I've come to rely more and more on my (JamOrigin) MIDI Guitar 2/TEControl BBC2 breath controller combo for smaller setting stuff, writing for jazz bands and/or chamber music. I prefer traditional methods (keyboard, piano roll, drawing automation, for pure mockups, where the aim is to be as close to any original as possible. But for any creation not hampered by any models to imitate, I absolutely prefer the expressivity and smoothness in the process of working with the MIDI Guitar (MG2) setup. This is mainly, of course, for monophonic or limited polyphony instruments, as the MG2 software as of now, still has some issues with larger chords and the minor second interval. But there is still a ton of stuff that can be done, and I would love to hear about your experiences on the matter. I leave you with this a conversation starter:


----------



## MexicanBreed (May 18, 2021)

I also use MG 2 on occasion. It's quite good, honestly. I find that even with the imperfections it is still very enjoyable. My technique is nowhere as good as it is needed for a clean-ish tracking but it feels more expressive to play the guitar than a keyboard (which I can't say I play...more like typing with two fingers). I was so intrigued with the breath controller I purchased one, although I'm still working with the settings. 
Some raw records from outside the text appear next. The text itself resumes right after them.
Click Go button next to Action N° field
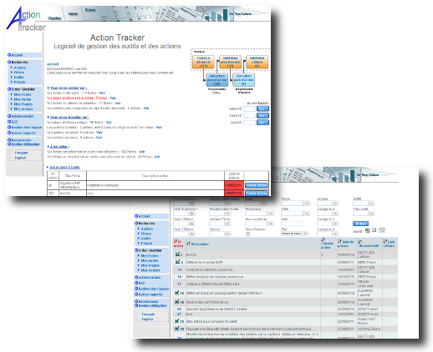433x352 pixels. point(262,108)
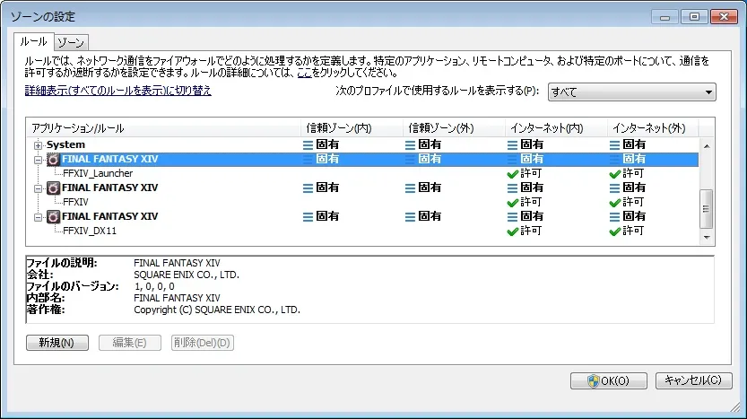Switch to the ゾーン tab
This screenshot has width=747, height=419.
[x=70, y=42]
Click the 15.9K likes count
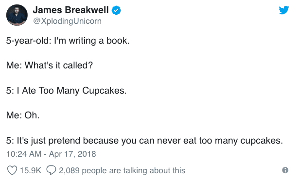298x179 pixels. (31, 170)
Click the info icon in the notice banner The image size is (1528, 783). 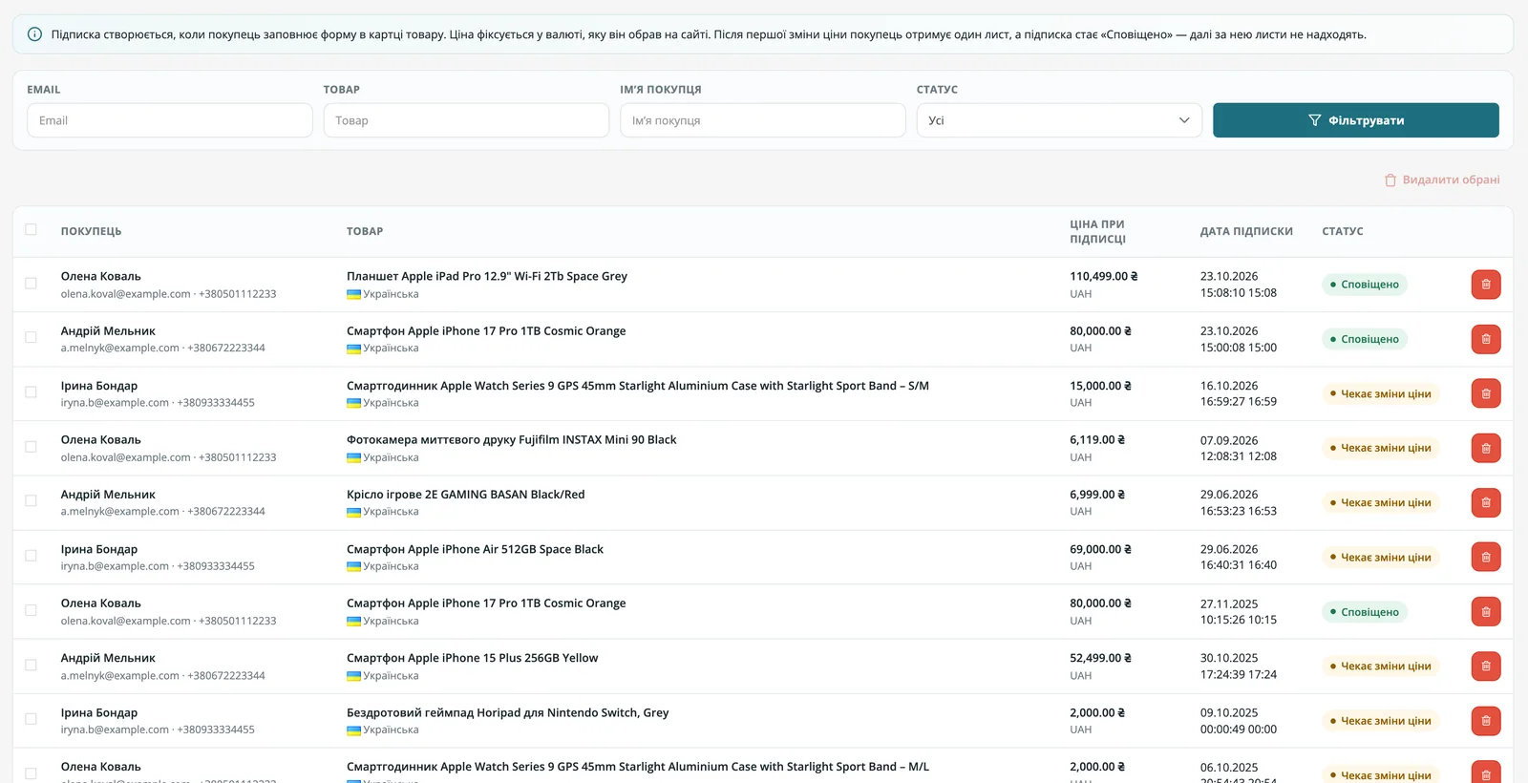click(34, 34)
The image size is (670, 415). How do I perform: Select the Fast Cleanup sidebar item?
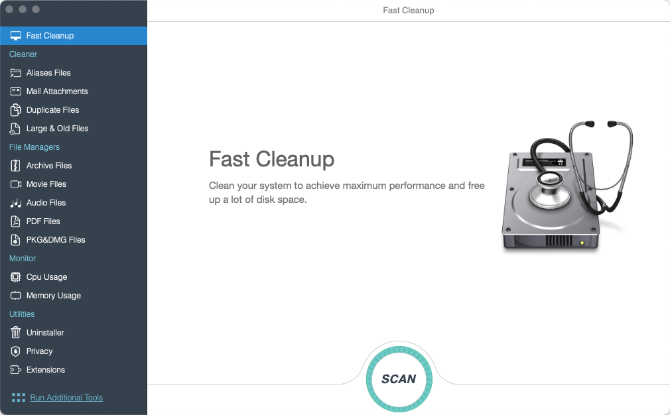coord(50,36)
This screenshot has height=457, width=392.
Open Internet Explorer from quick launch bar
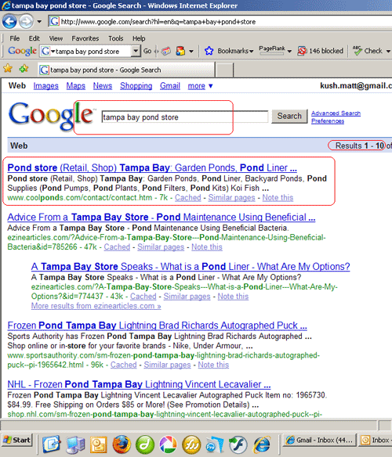(262, 444)
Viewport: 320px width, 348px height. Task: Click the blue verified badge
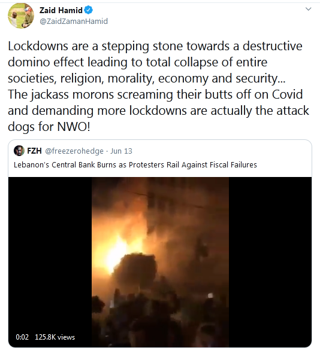pyautogui.click(x=88, y=10)
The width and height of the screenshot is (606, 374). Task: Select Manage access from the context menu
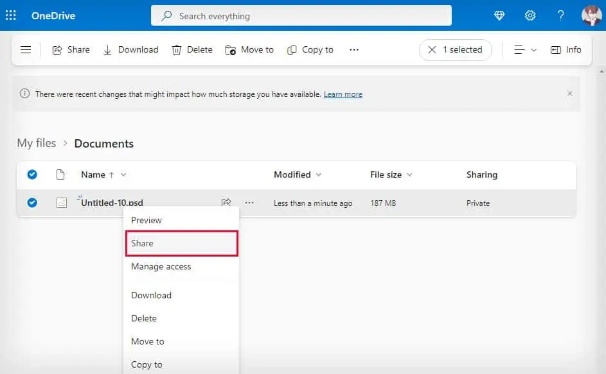(161, 266)
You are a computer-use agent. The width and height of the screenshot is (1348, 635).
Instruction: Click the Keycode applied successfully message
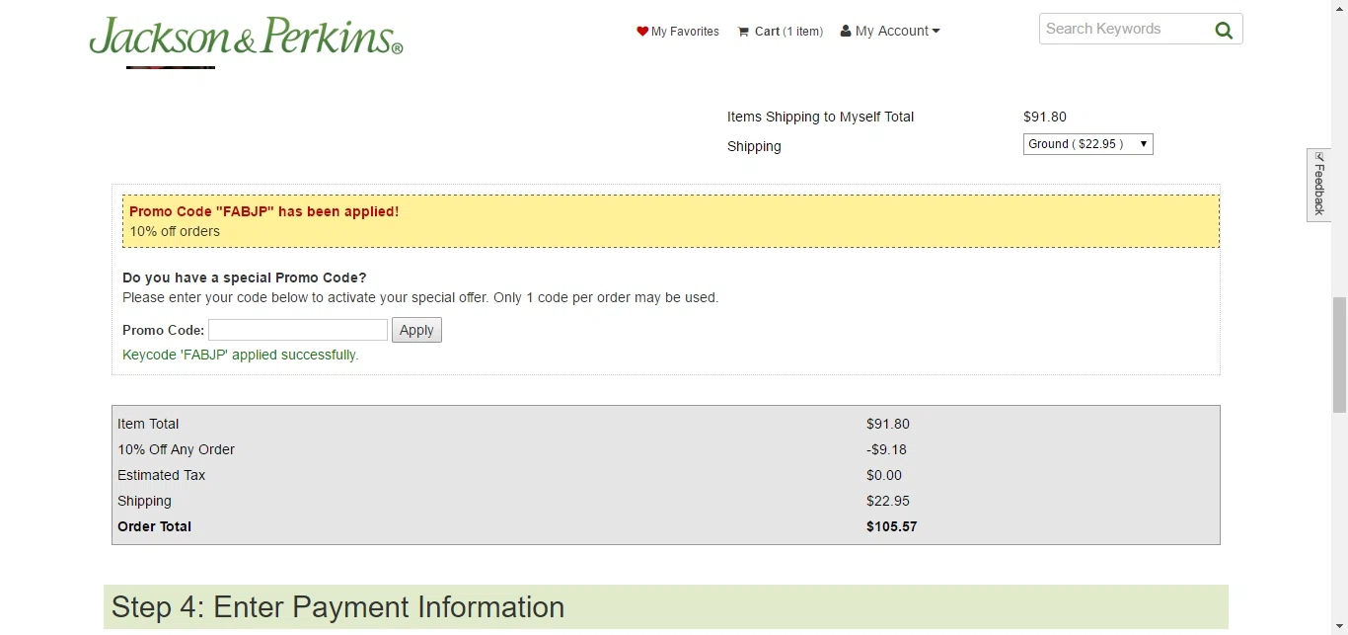point(241,355)
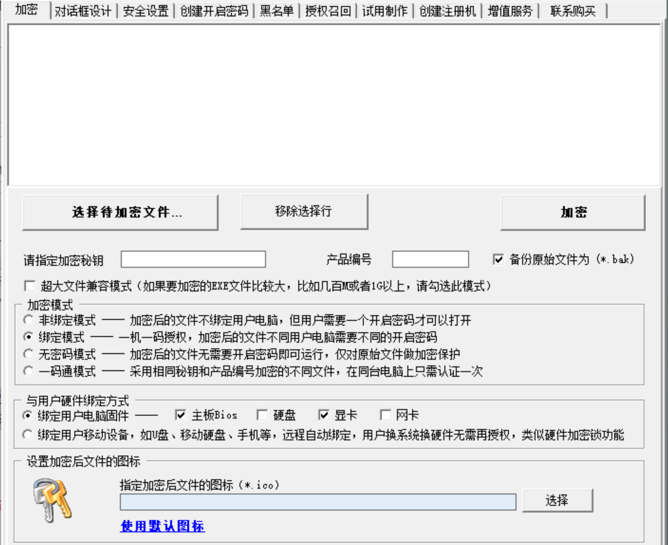Screen dimensions: 668x545
Task: Enable the 超大文件兼容模式 checkbox
Action: coord(29,286)
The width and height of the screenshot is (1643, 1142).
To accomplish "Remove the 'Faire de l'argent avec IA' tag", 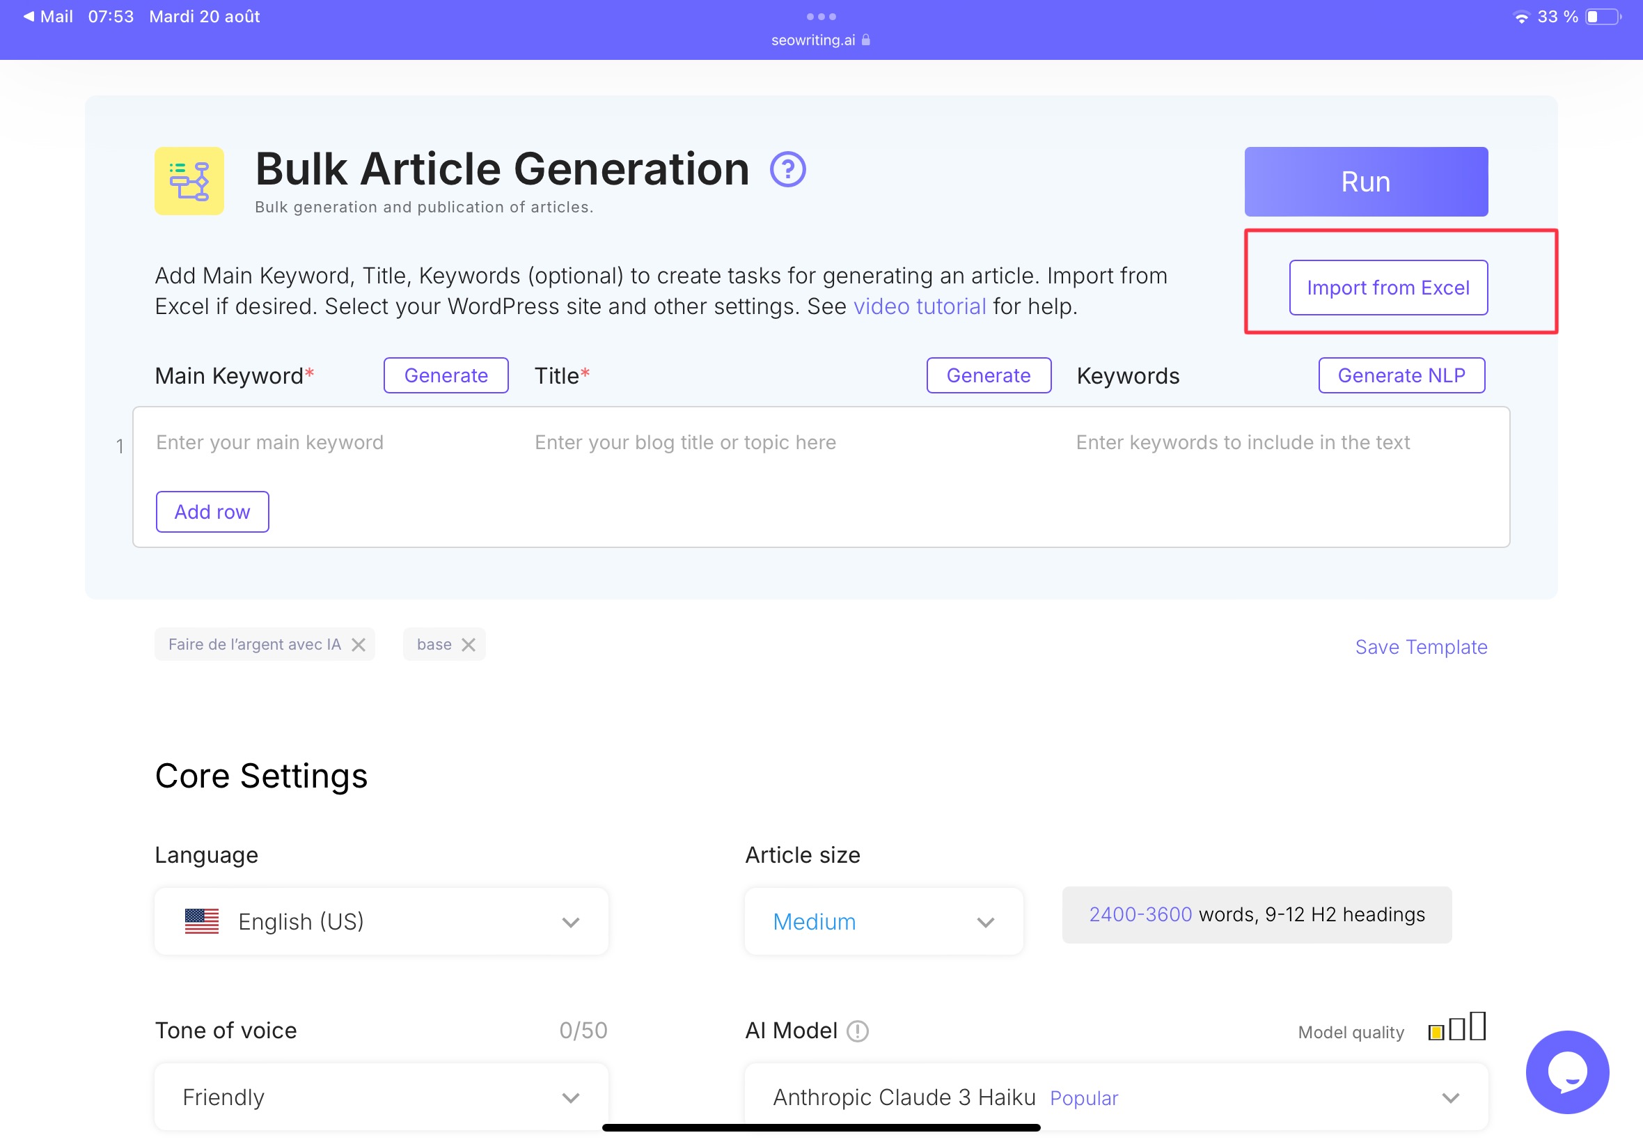I will (x=359, y=644).
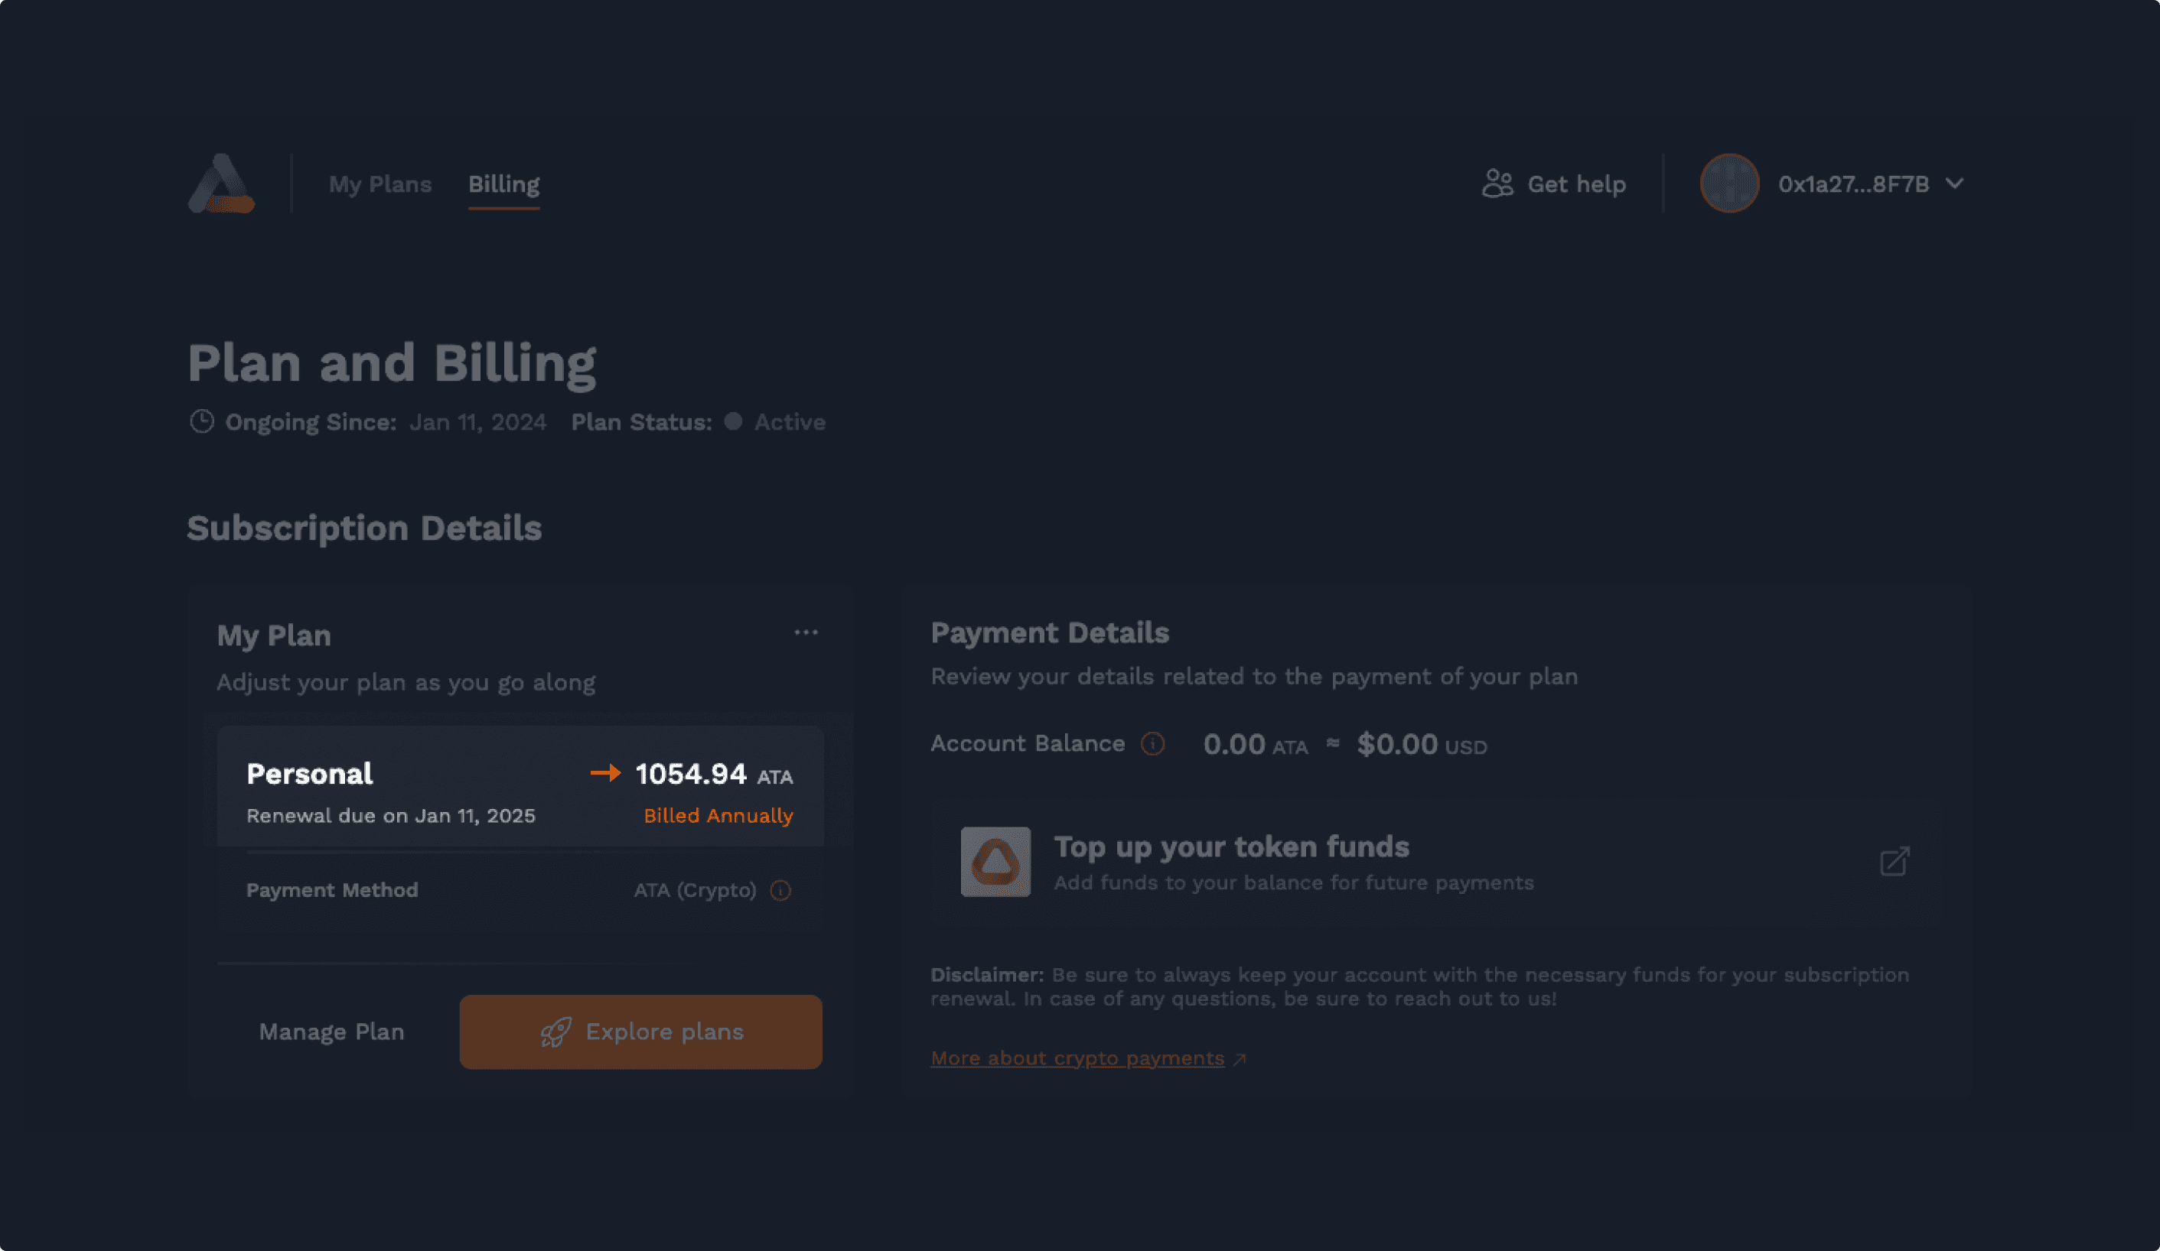The width and height of the screenshot is (2160, 1251).
Task: Open the My Plan options menu with three dots
Action: (x=805, y=631)
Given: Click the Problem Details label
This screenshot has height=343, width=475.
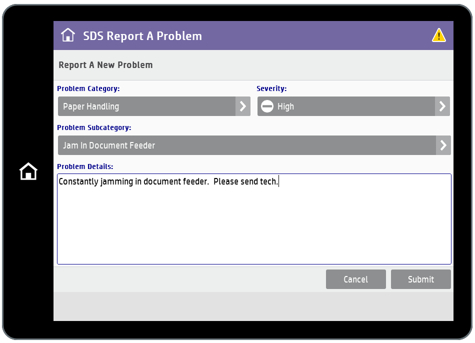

Your video is very inspiring!


----------



## LoFiLeif (May 18, 2021)

MexicanBreed said:


> I also use MG 2 on occasion. It's quite good, honestly. I find that even with the imperfections it is still very enjoyable. My technique is nowhere as good as it is needed for a clean-ish tracking but it feels more expressive to play the guitar than a keyboard (which I can't say I play...more like typing with two fingers). I was so intrigued with the breath controller I purchased one, although I'm still working with the settings.
> 
> Your video is very inspiring!


Thanks, man! Yeah, the breath controller is a real asset to any MIDI guitar setup. What is it about the settings that you feel you need to work with? I felt it was kind of intuitive, although I must admit, I tend to adjust the settings to each new scene or instrument nowadays. Thereäs always some little way it can be improved to help you maximize control. If you have any questions, Iäll be more than happy to help though! 👍


----------



## MexicanBreed (May 18, 2021)

Thanks man. Probably I just need to practice what suits best. Anything with practice gets easier. Usually I plug the guitar with a wireless transmitter. It rocks being able to play without cables. Wish it was the same for the breath controller.


----------



## LoFiLeif (Feb 22, 2022)

MexicanBreed said:


> Thanks man. Probably I just need to practice what suits best. Anything with practice gets easier. Usually I plug the guitar with a wireless transmitter. It rocks being able to play without cables. Wish it was the same for the breath controller.


Well, now it is!


----------